Friday, 3 April 2015

Blogger Interview with Dion "Baca Biar Beken"





Di ulang tahun BBI kali ini ada yang berbeda. H23bc mengundang beberapa blogger grup Science Fiction & Fantasy untuk berbincang banyak hal, mulai dari rekomendasi buku fantasi hingga tips ngereview buku yang ok. Tamu kita yang satu ini sudah malang melintang di dunia review buku Indonesia. Editor sekaligus pencinta fantasi yang enggak perlu diragukan. Disini dia berbagi soal proyek terbarunya, buku fantasi yang wajib dibaca, dan kriteria fantasi yang bagus. Mari kita sambut mas Dion pemilik Baca Biar Beken.



Halo mas Dion. Akhirnya kesampaian juga bertemu lewat Q&A HUT BBI yang ke 4. Terima kasih udah mau berbagi kepada pembaca disini.

Halo, senang akhirnya ada yang mau mewawancarai saya. Saya mah apa atuh selain seorang penerjemah yang sudah menerjemahkan lebih dari 10 buku dan menulis sekitar 8 buku. Lah kok malah narsis saya ya? Maaf, abaikan saya yang barusan hahaha *digaplok

Tanpa banyak basa-basi. Sebutin judul buku yang terakhir dipegang dan dibaca? Apa yang menarik dari buku itu?

Saat ini sedang membaca A Game of Thrones yang lagi happening banget terjemahannya. Tapi, saya ini orangnya gampang bosan. Belum selesai satu buku, udah gatel pengen baca buku yang lain. Jadi, buku lain yang sedang proses dibaca adalah Larung karya Ayu Utami. Reread sih sebenarnya karena dulu belum sempat baca utuh, biasalah rebutan sama mahasiswa-mahasiswi lain di perpustakaan kampus.


Boleh share ke pembaca. Dari mana ide untuk membuat blog Baca Biar Beken? Apakah setelah membuat blog ini mas jadi lebih beken? :D

Pas pertama bikin blog tahun 2011 lalu, pengennya sih pakai judul “Baca itu Seru” tapi ternyata tagline itu sudah dipakai akun twitter goodreadsindonesia, jadi saya ganti. Karena saya suka yang berima-rima, saya bikin yang depannya huruf B semua, jadilah Baca Biar Beken. Judul blognya memang alay (tahun 2011 saya masih alay dan jadi Pasukan Armada, percayalah!) tapi relatif mudah diingat kalau lagi pada searching hahaha.
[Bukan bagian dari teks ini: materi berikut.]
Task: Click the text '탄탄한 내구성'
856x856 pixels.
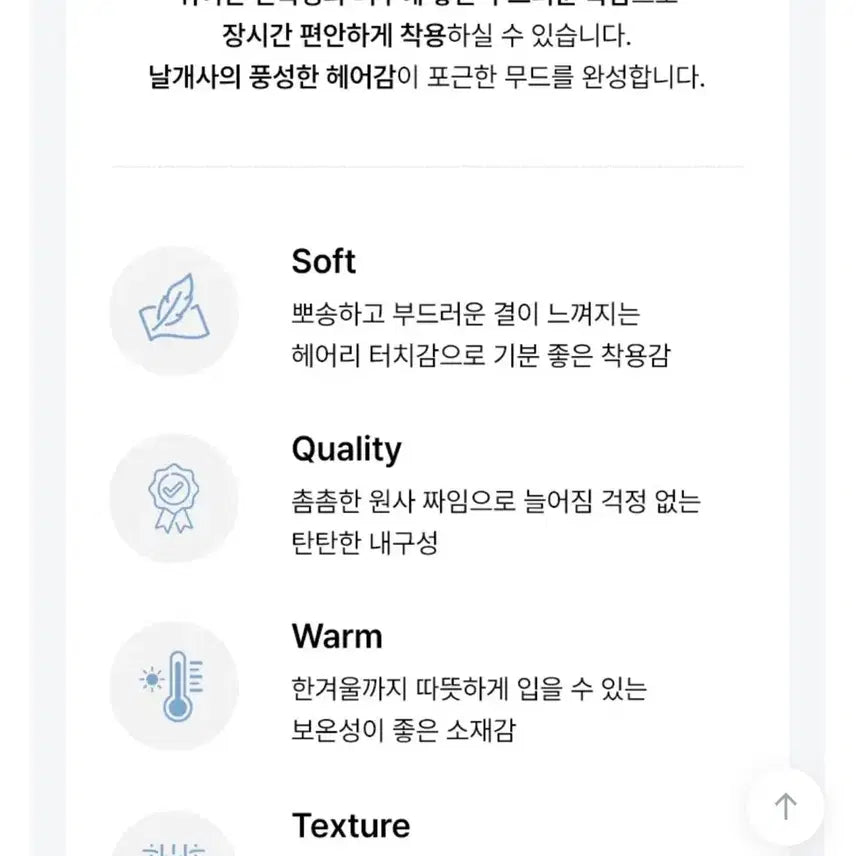Action: (x=364, y=543)

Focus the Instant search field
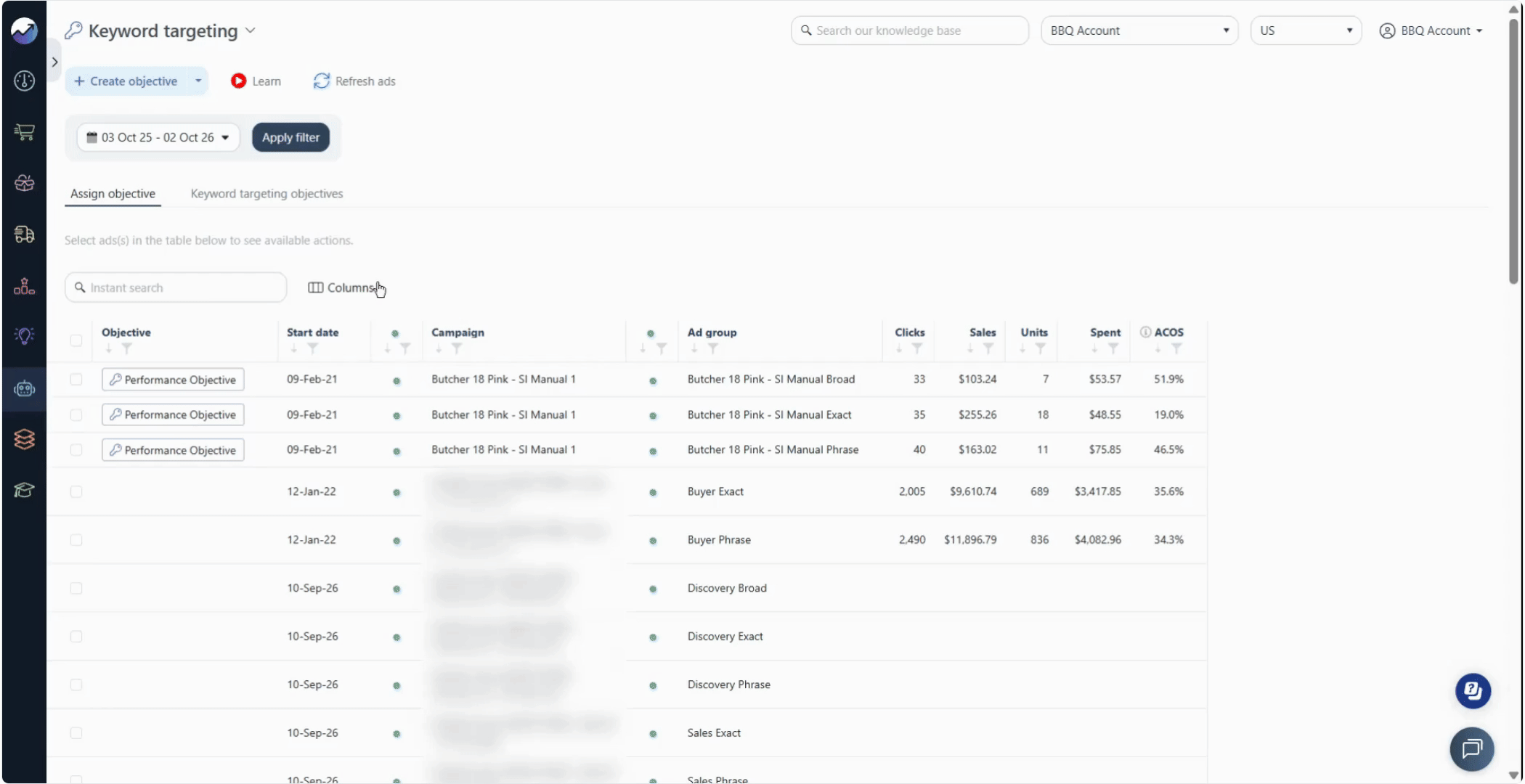tap(176, 287)
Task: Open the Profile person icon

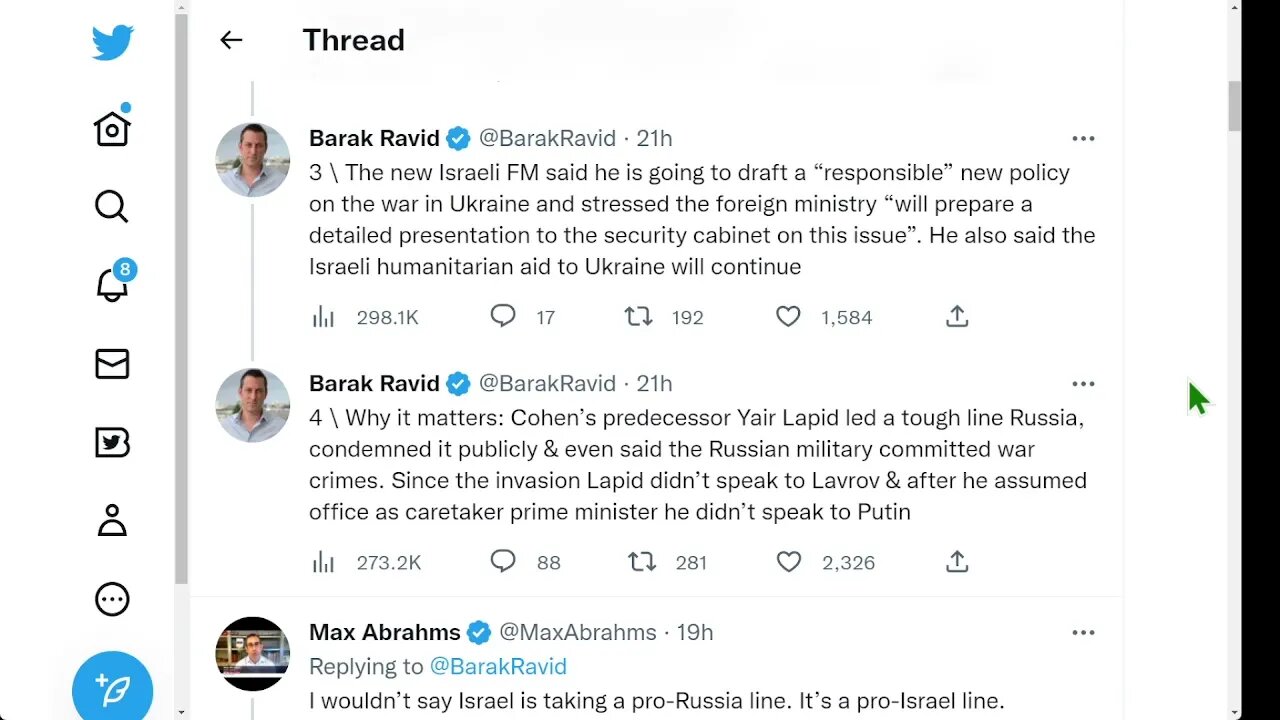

Sedang sibuk mengerjakan apa saat ini? Kalau rahasia perusahaan yang ketat. Boleh dong dikasih sneak peak untuk pembaca yang rela mengikuti Q&A bersama mas Dion :)
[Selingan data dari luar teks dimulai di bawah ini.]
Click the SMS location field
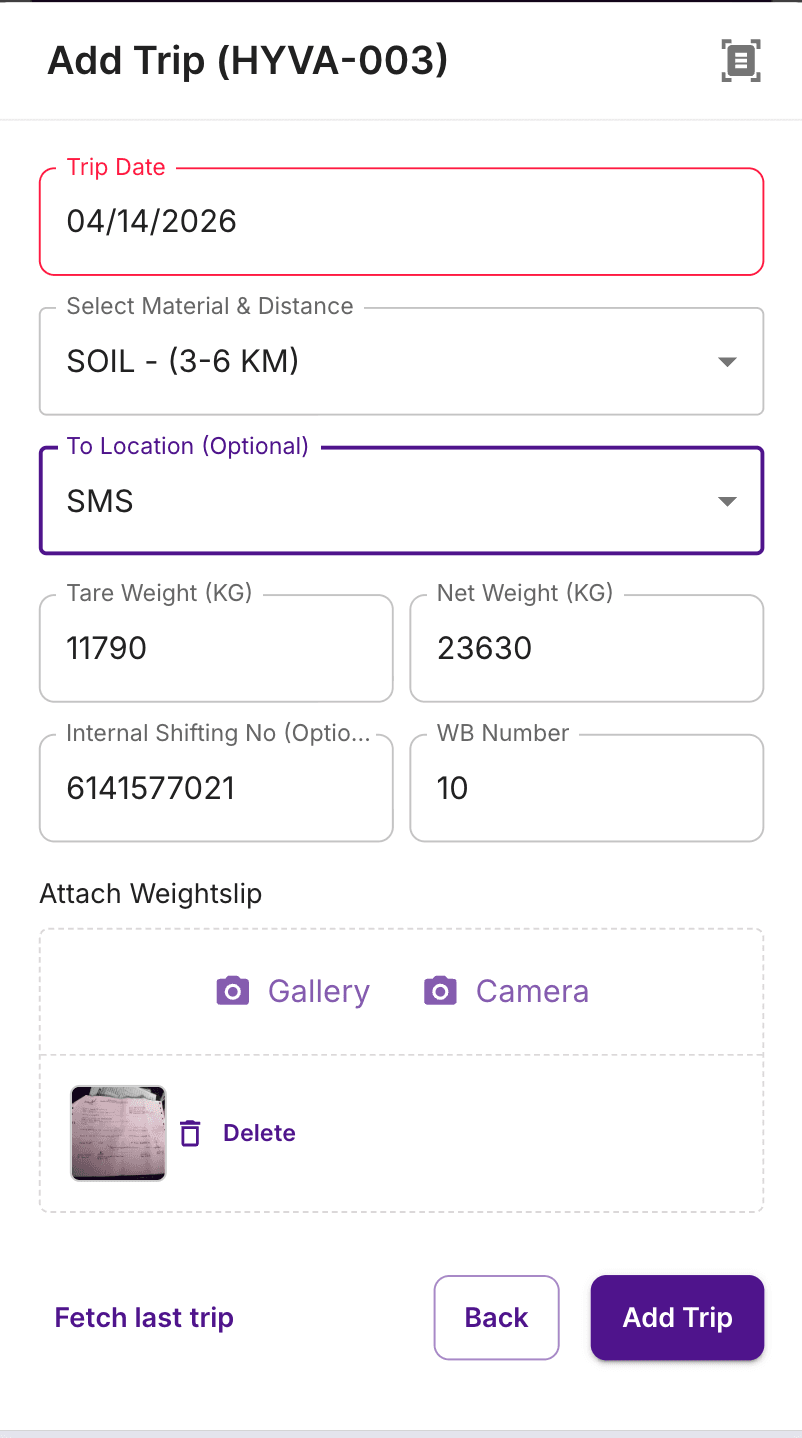click(x=401, y=500)
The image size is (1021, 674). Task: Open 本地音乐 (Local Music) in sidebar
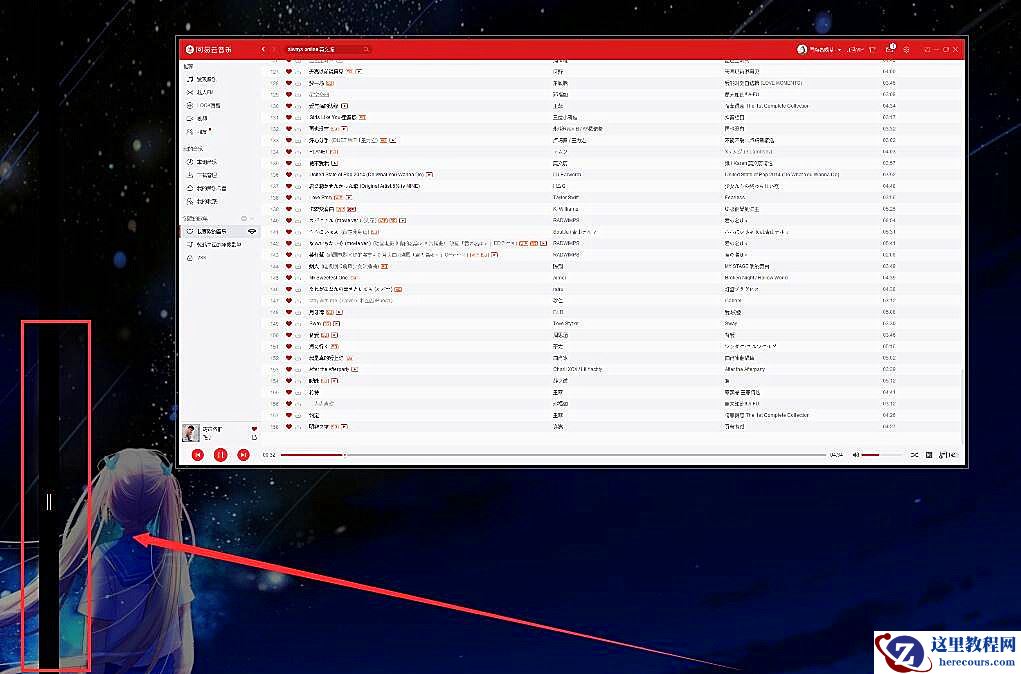(x=210, y=161)
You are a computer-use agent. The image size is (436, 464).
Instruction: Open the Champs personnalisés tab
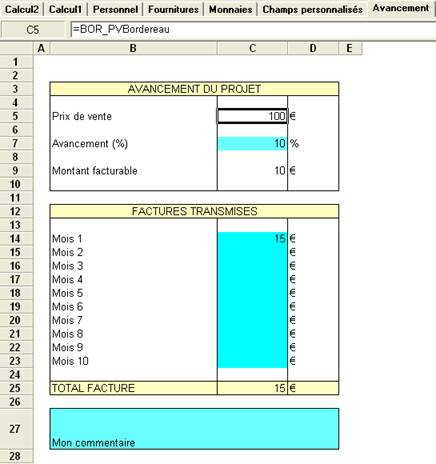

Kesibukan sekarang selain jadi editor di @divapress01, saya sedang menggarap terjemahan naskah Odyssey-nya Homer. Pertengahan Maret kemarin baru saja selesai mengerjakan terjemahan cerpen-cerpen Edgar Allan Poe. Tanggal terbitnya? Tunggu ya, bakal ada giveaway-nya juga kok.



Share buku fantasi yang wajib dibaca dong? Mengapa harus judul tersebut?
Pertama, Harry Potter (ah mungkin sudah biasa ya, kita semua tahu alasannya. Belum bisa disebut pengemar fantasi kalo belum baca seri ini). Kedua, The Hobbit (atau Lord of the Rings) karena buku-buku inilah yang membuat saya jadi suka baca. The Hobbit bahkan saya jadikan sebagai bahan untuk skripsi. Ketiga, mungkin seri Fablehaven-nya Brandon Mull. Menurut saya, Fablehaven beda dengan novel-novel fantasi yang umumnya. Bacanya itu menegangkan, semakin ke belakang semakin seru. Tahu-tahu aja kelar. Kalau untuk novel fantasi lokal, coba baca Tanril #1. Baru sekali itu saya baca novel karya pengarang lokal yang sedemikian bagus. Epik karena mengabungkan dunia persilatan ala China dengan ajaran-ajaran luhur. Membaca novel Tanril bisa diibaratkan sepertimenonton adegan-adegan dalam film. Narasinya runtut, jelas, detail, plus banyak kata-kata yang quotable di dalamnya.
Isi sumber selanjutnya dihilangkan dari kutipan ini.